Ci eravamo interessati alla vicenda legata alla decisione della giunta Raggi e dell’Atac, di spostare il capolinea di arrivo e di partenza dei bus alla stazione di Anagnina dalla più centrale Tiburtina. “Una scelta che accentuerebbe l’isolamento logistico in cui le Marche del Sud si ritrovano, purtroppo, in seguito al drammatico terremoto del 2016. Io stessa, insieme a tanti concittadini, utilizzo spesso le linee di pullman che collegano Ascoli Piceno a Roma” ha aggiunto l’onorevole Latini.
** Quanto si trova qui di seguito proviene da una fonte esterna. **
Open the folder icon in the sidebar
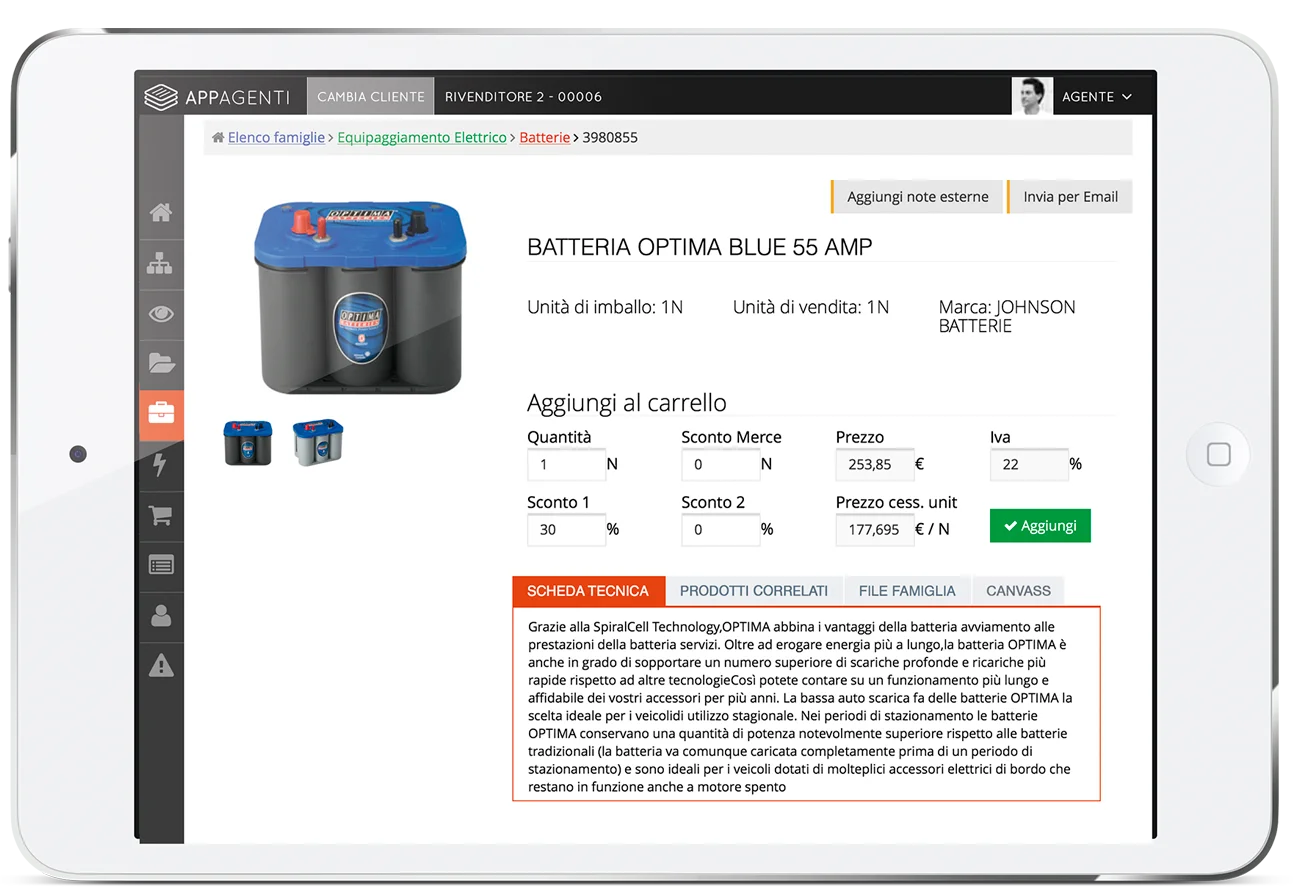 [x=161, y=364]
“Lo spostamento del capolinea dalla stazione Tiburtina a quella Anagnina comporterebbe, per chi desidera recarsi in centro, una perdita di tempo di oltre mezz’ora e un ulteriore aggravio dei costi. Tutto questo è inaccettabile se si pensa che Ascoli e il sud della nostra regione sono costretti a fare i conti con collegamenti viari per la capitale decisamente scomodi: basti pensare alla complicatissima situazione relativa al trasporto ferroviario che, di fatto, non permette neanche di prendere in considerazione l’idea di arrivare in treno a Roma. Per questo ho provveduto a scrivere personalmente al sindaco Raggi, chiedendo un incontro per affrontare tempestivamente questa delicata situazione insieme agli altri parlamentari del territorio”. Sulla stessa lunghezza d’onda anche Paolo Arrigoni, responsabile Lega Marche: “Serve un’azione rapida e una risposta concreta per i cittadini, il collegamento est-ovest dei trasporti pubblici, già quasi da terzo mondo, non può essere ulteriormente penalizzato”.